TASK TO COMPLETE> Having read the material, return every line of it exactly.

DATA EXTRACTS>

------------------------------------

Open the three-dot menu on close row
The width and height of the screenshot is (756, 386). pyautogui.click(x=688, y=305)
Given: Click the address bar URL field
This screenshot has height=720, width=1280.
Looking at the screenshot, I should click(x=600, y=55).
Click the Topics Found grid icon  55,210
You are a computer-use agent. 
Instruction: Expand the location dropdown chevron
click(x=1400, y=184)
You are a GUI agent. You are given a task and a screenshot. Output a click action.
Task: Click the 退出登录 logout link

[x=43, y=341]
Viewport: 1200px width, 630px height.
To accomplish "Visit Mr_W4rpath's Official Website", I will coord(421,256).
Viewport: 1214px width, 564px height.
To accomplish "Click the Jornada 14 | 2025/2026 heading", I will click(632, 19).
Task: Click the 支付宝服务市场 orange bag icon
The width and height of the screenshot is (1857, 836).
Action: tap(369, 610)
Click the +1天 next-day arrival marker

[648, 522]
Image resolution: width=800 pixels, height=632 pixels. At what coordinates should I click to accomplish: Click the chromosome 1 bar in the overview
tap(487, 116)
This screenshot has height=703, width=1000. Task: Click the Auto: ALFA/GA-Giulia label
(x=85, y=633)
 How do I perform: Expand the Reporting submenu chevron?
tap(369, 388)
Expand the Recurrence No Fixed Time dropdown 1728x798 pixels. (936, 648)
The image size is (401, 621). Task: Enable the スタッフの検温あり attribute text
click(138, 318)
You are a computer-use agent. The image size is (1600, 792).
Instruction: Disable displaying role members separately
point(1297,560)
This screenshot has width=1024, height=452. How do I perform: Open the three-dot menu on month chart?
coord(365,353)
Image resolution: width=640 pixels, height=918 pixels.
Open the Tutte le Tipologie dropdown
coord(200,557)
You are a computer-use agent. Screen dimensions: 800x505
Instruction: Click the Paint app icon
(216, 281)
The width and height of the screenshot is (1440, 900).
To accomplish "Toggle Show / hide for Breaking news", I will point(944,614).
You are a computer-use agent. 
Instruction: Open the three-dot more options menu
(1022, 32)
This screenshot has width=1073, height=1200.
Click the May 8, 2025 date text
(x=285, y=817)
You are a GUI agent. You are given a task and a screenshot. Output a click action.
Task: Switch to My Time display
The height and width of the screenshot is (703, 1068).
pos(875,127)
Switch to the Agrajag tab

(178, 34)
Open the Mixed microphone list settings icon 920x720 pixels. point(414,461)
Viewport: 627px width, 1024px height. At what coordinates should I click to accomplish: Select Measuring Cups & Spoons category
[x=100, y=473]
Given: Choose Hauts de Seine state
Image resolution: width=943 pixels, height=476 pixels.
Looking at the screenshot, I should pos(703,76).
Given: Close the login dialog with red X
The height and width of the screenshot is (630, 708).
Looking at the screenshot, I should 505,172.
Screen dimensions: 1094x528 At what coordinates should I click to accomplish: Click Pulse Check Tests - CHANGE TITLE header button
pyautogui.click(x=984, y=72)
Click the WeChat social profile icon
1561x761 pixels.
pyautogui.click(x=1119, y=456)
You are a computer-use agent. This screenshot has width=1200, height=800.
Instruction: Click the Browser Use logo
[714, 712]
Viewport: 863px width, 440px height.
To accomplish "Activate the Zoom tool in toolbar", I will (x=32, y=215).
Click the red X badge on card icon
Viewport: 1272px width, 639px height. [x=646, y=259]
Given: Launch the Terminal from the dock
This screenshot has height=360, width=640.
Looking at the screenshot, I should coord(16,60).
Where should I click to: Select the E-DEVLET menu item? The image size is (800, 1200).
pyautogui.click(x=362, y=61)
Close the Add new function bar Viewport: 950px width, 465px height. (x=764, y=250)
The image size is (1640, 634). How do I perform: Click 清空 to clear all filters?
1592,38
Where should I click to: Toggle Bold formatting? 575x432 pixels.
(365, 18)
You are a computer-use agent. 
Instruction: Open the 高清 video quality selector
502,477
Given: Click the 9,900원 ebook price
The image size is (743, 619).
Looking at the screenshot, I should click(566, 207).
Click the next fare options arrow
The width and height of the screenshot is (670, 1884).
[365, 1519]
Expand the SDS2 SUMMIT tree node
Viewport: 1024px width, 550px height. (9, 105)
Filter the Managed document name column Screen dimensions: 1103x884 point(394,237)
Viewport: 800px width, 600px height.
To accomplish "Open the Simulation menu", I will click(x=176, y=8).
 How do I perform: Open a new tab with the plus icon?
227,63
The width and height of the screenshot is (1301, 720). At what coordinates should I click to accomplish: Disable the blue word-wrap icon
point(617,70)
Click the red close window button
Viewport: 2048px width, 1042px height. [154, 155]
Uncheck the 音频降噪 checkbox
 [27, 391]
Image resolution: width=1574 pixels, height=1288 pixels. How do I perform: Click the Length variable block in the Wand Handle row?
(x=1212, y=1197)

------------------------------------

EXPECTED ANSWER>
Open the three-dot menu on close row
The width and height of the screenshot is (756, 386). pyautogui.click(x=688, y=305)
Given: Click the address bar URL field
This screenshot has height=720, width=1280.
Looking at the screenshot, I should click(x=600, y=55).
Click the Topics Found grid icon  55,210
You are a computer-use agent. 
Instruction: Expand the location dropdown chevron
click(x=1400, y=184)
You are a GUI agent. You are given a task and a screenshot. Output a click action.
Task: Click the 退出登录 logout link

[x=43, y=341]
Viewport: 1200px width, 630px height.
To accomplish "Visit Mr_W4rpath's Official Website", I will coord(421,256).
Viewport: 1214px width, 564px height.
To accomplish "Click the Jornada 14 | 2025/2026 heading", I will click(632, 19).
Task: Click the 支付宝服务市场 orange bag icon
The width and height of the screenshot is (1857, 836).
Action: tap(369, 610)
Click the +1天 next-day arrival marker

[648, 522]
Image resolution: width=800 pixels, height=632 pixels. At what coordinates should I click to accomplish: Click the chromosome 1 bar in the overview
tap(487, 116)
This screenshot has height=703, width=1000. Task: Click the Auto: ALFA/GA-Giulia label
(x=85, y=633)
 How do I perform: Expand the Reporting submenu chevron?
tap(369, 388)
Expand the Recurrence No Fixed Time dropdown 1728x798 pixels. (936, 648)
The image size is (401, 621). Task: Enable the スタッフの検温あり attribute text
click(138, 318)
You are a computer-use agent. The image size is (1600, 792).
Instruction: Disable displaying role members separately
point(1297,560)
This screenshot has width=1024, height=452. How do I perform: Open the three-dot menu on month chart?
coord(365,353)
Image resolution: width=640 pixels, height=918 pixels.
Open the Tutte le Tipologie dropdown
coord(200,557)
You are a computer-use agent. Screen dimensions: 800x505
Instruction: Click the Paint app icon
(216, 281)
The width and height of the screenshot is (1440, 900).
To accomplish "Toggle Show / hide for Breaking news", I will point(944,614).
You are a computer-use agent. 
Instruction: Open the three-dot more options menu
(1022, 32)
This screenshot has width=1073, height=1200.
Click the May 8, 2025 date text
(x=285, y=817)
You are a GUI agent. You are given a task and a screenshot. Output a click action.
Task: Switch to My Time display
The height and width of the screenshot is (703, 1068).
pos(875,127)
Switch to the Agrajag tab

(178, 34)
Open the Mixed microphone list settings icon 920x720 pixels. point(414,461)
Viewport: 627px width, 1024px height. At what coordinates should I click to accomplish: Select Measuring Cups & Spoons category
[x=100, y=473]
Given: Choose Hauts de Seine state
Image resolution: width=943 pixels, height=476 pixels.
Looking at the screenshot, I should pos(703,76).
Given: Close the login dialog with red X
The height and width of the screenshot is (630, 708).
Looking at the screenshot, I should 505,172.
Screen dimensions: 1094x528 At what coordinates should I click to accomplish: Click Pulse Check Tests - CHANGE TITLE header button
pyautogui.click(x=984, y=72)
Click the WeChat social profile icon
1561x761 pixels.
pyautogui.click(x=1119, y=456)
You are a computer-use agent. This screenshot has width=1200, height=800.
Instruction: Click the Browser Use logo
[714, 712]
Viewport: 863px width, 440px height.
To accomplish "Activate the Zoom tool in toolbar", I will (x=32, y=215).
Click the red X badge on card icon
Viewport: 1272px width, 639px height. [x=646, y=259]
Given: Launch the Terminal from the dock
This screenshot has height=360, width=640.
Looking at the screenshot, I should coord(16,60).
Where should I click to: Select the E-DEVLET menu item? The image size is (800, 1200).
pyautogui.click(x=362, y=61)
Close the Add new function bar Viewport: 950px width, 465px height. (x=764, y=250)
The image size is (1640, 634). How do I perform: Click 清空 to clear all filters?
1592,38
Where should I click to: Toggle Bold formatting? 575x432 pixels.
(365, 18)
You are a computer-use agent. 
Instruction: Open the 高清 video quality selector
502,477
Given: Click the 9,900원 ebook price
The image size is (743, 619).
Looking at the screenshot, I should click(566, 207).
Click the next fare options arrow
The width and height of the screenshot is (670, 1884).
[365, 1519]
Expand the SDS2 SUMMIT tree node
Viewport: 1024px width, 550px height. (9, 105)
Filter the Managed document name column Screen dimensions: 1103x884 point(394,237)
Viewport: 800px width, 600px height.
To accomplish "Open the Simulation menu", I will click(x=176, y=8).
 How do I perform: Open a new tab with the plus icon?
227,63
The width and height of the screenshot is (1301, 720). At what coordinates should I click to accomplish: Disable the blue word-wrap icon
point(617,70)
Click the red close window button
Viewport: 2048px width, 1042px height. [154, 155]
Uncheck the 音频降噪 checkbox
 [27, 391]
Image resolution: width=1574 pixels, height=1288 pixels. How do I perform: Click the Length variable block in the Wand Handle row?
(x=1212, y=1197)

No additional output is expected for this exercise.